Corso, a sophomore at Upper Arlington High School, won, in part, because of her song, "Red Blue Yellow," which aims to raise awareness about anxiety and depression among young people.

"I've never been diagnosed with anxiety and depression, and I don't necessarily have anxiety and depression, but it is a prevalent issue for people my age," said Corso, who was described by the Groove U staff as an indie-pop singer-songwriter. "I thought it was important to spread awareness."

In addition to her experience with young people who struggle with mental-health issues, Corso said, her high school health-class lessons also had an influence on "Red Blue Yellow."

Among the lyrics are, "Sometimes I cry for absolutely no reason," and "I don't wanna feel the panic every time I do something new/The pills mess me up/Do they do that to you?"

"I thought it was important to spread awareness," Corso said of writing the song and performing it in the Instaband competition.

Corso said she avoids defining her work by genres. But when pressed, she described it as "kind of soul -- it's a little indie-pop and a little folk."

During the contest, Corso also performed another original called "She Forgot Me," which is about a person perplexed during a lost relationship.

With an acoustic guitar, Corso sang lines, such as, "She left me so confused/Trying to figure out what did I do?"

"I have songs about just teenage years and figuring everything out," Corso said. "Just high school and everything else."

Initially, contest entrants submitted two songs for consideration, and submissions can be audio or video, according to Sarah Hudson, Groove U director of development. Although Hudson did not reveal the number of entrants, "we typically see between 30 and 40," she said.

Groove U students determine the top 15 after evaluating all performers on quality of material and overall enthusiasm, Hudson said.

Those 15 semifinalists record audio and video for two original songs at the Groove U studio, Hudson said. Those performances are uploaded to YouTube and sent to remote judges -- Matt Crumpton, an entertainment lawyer; Travis Hoewischer, development director at We Amplify Voices; Amber Knicole, MojoFlo lead singer; and Parker Norvell, a musician -- who trimmed the list to 10.

The voting was based on 60% from the judges -- Crumpton, Norvell and musician Lily St. Clair -- and 40% from the audience.

In both the semifinal and final rounds, performers were judged on performance, material and overall impact.

"Your songwriting is wonderful," Crumpton said. "Every line resonated, mostly because I can tell that you feel it."

For winning the competition, Corso will record an extended-play album and shoot a music video.

Hudson said Corso will be one of the youngest artists Groove U has worked with on its record label, Elementary Records.

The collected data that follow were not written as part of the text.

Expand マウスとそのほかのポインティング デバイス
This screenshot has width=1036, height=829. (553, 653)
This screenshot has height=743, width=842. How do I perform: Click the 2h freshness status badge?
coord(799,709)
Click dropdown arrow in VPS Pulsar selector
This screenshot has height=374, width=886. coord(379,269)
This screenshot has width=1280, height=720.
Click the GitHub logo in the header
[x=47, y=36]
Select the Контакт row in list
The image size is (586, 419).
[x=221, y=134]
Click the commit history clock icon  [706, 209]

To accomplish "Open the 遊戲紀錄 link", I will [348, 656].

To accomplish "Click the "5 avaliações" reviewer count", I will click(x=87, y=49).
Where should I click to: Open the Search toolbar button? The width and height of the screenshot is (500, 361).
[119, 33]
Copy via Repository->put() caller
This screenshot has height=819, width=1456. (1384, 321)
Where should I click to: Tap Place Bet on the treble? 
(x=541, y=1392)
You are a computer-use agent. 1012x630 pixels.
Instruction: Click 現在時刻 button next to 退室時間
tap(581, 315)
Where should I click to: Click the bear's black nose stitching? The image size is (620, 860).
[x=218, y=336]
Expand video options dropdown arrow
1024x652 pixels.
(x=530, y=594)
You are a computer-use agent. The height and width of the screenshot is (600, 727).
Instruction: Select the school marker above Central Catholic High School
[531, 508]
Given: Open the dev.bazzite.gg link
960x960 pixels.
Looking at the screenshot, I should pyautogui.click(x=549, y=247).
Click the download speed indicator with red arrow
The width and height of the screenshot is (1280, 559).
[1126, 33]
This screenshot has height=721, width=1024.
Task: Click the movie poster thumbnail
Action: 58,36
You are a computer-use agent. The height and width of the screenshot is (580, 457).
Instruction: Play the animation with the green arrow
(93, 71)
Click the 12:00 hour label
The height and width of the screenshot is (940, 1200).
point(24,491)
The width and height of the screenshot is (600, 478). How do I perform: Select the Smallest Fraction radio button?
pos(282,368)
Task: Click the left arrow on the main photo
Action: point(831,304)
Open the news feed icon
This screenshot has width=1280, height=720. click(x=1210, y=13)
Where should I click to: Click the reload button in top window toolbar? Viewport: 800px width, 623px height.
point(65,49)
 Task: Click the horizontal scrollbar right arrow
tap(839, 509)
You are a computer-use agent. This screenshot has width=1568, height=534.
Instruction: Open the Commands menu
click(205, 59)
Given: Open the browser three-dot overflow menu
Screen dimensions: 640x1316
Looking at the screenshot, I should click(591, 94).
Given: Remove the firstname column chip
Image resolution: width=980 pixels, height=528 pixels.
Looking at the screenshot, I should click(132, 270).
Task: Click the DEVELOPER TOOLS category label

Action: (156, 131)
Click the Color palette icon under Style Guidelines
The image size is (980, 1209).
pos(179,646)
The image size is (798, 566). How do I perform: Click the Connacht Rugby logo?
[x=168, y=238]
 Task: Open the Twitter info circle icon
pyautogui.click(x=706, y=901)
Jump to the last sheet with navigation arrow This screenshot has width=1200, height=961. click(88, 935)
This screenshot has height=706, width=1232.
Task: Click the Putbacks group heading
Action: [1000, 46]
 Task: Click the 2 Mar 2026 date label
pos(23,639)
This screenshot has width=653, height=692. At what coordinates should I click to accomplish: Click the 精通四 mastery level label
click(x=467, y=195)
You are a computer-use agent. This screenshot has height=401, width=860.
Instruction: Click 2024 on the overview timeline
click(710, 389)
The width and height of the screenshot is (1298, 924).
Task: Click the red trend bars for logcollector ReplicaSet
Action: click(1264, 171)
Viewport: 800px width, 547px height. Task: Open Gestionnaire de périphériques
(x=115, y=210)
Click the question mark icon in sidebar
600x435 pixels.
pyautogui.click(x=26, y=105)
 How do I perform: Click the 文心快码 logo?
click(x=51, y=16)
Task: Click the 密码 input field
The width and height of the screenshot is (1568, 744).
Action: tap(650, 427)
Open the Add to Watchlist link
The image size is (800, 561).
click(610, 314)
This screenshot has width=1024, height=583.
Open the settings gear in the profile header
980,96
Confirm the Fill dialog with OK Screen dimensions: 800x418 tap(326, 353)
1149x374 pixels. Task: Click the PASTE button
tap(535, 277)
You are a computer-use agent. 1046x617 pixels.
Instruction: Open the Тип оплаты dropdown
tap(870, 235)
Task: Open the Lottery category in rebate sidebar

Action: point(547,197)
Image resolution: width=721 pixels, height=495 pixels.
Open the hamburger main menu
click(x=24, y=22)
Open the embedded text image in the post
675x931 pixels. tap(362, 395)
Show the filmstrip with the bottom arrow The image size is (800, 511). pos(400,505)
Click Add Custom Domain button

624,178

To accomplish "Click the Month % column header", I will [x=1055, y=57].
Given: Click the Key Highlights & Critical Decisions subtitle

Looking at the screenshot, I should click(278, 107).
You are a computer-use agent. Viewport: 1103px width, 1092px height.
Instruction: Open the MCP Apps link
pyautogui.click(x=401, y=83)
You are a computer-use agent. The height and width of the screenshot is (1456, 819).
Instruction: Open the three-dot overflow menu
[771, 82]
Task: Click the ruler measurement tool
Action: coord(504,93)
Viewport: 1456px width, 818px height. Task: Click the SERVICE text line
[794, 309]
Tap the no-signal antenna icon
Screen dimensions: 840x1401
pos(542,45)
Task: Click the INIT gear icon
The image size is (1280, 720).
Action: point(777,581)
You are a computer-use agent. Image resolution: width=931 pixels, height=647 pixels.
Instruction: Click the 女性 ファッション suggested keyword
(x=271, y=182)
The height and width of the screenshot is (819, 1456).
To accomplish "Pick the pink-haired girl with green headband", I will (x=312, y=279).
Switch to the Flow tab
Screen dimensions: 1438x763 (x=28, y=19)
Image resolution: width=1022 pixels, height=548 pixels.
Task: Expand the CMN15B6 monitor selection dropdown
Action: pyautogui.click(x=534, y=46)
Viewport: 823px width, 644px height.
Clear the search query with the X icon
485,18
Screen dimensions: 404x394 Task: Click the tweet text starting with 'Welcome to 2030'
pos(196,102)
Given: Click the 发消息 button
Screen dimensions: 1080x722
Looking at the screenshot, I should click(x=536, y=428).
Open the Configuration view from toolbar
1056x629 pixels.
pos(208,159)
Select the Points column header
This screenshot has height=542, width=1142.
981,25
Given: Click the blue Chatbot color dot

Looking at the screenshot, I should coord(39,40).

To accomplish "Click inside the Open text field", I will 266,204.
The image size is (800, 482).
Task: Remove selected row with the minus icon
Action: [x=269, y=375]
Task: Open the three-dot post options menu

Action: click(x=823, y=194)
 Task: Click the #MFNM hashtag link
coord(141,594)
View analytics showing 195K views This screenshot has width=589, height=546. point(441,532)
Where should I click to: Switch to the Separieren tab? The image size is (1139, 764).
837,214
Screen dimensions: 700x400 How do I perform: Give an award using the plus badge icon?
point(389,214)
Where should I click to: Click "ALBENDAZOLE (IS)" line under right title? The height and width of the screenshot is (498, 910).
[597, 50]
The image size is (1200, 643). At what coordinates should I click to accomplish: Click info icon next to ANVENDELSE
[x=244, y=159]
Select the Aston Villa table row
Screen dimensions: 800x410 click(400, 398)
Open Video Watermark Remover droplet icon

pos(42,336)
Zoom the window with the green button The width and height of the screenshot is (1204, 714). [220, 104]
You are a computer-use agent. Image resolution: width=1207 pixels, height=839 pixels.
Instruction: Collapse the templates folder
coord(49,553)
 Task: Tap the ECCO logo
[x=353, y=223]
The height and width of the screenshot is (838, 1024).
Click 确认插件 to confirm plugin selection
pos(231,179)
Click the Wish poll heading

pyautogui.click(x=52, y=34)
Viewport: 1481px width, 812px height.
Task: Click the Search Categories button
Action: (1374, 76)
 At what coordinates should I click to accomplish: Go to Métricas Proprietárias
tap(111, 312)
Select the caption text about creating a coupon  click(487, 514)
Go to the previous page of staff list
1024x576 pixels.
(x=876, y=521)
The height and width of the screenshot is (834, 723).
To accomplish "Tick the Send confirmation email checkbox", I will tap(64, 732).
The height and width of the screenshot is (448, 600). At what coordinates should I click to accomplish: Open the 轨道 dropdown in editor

"This is exciting because we'll have time to work on her long-term artist plan together and witness her growth firsthand throughout the rest of her high school career," Hudson said. "One of the benefits of working with a singer-songwriter versus a full band is there's a lot of room for creativity in the recording and production process."

It's the next step for Corso, a "confident performer" who began guitar lessons when she was 8, she said.

In recent years, she has performed at open mics and at several downtown Columbus restaurants owned by her father, Chris Corso.

"I'm super excited," Kea Corso said. "I am working on some new stuff.

"I have three solid songs that I'm ready to record. I need to polish up my other songs."

Following the studio work, she said, she hopes to develop as a writer and instrumentally.

In addition to the guitar, she plays ukulele and piano.

"I would love to do this as a career if that's possible," she said.